Something was happening to basketball.
In the wartime fall of 1943, at the little-known North Carolina College for Negroes, Coach John McLendon was on the verge of changing the game forever. Within six months his Eagles would become the highest-scoring college basketball team in America, a fast-breaking, hard-pressing juggernaut that would shatter its opponents by as many as 60 points per game. The last student of James Naismith, basketball's inventor, McLendon had opened the door to its future.

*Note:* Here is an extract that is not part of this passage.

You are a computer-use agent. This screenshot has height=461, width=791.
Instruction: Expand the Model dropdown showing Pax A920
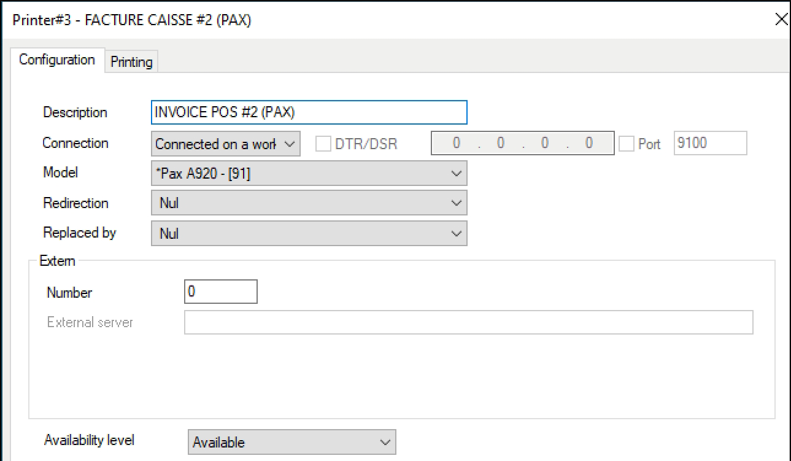309,173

Across town, at Duke University, the best basketball squad on campus wasn't the Blue Devils but an all-white military team from the Duke medical school. Comprised of former college stars from across the country, they dismantled every team they faced, including the Duke varsity. They were prepared to play anyone - that was until an audacious invitation arrived, one that was years ahead of anything the South had ever seen before.

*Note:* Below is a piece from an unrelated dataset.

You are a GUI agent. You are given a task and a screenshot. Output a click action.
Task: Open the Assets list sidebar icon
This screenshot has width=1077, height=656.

Based on years of research, The Secret Game is a story of courage and determination and of an incredible, long-buried moment in the nation's sporting past. The riveting true account of a remarkable season, it is the story of how a handful of forgotten college basketball players not only changed the game forever but also helped to usher in a new America.
Members Reviews:
Scattered and trying too hard
I very much enjoyed the history relayed in this book, but it tries too hard to explain too much. At the end, the discussion of the murder seemed completely out of context with the rest of the story. While I understood the point of the murder intertwined with the book's focus on Jim Crow, it simply didn't fit the focus of those issues as they pertained to NCCU and Duke. Additionally, the chapters on Phog Allen and even to a certain extent, Naismith, just seemed to draw attention away from the importance of the "Secret game." Again, it just seemed to being trying too hard to incorporate too much.
Enjoyed--very good story built on one college basketball game
A step back in history to when blacks and whites in the south were not permitted to be seen working together let alone equals. One chapter, the game, appeared to help take one small step forward in ending segregation.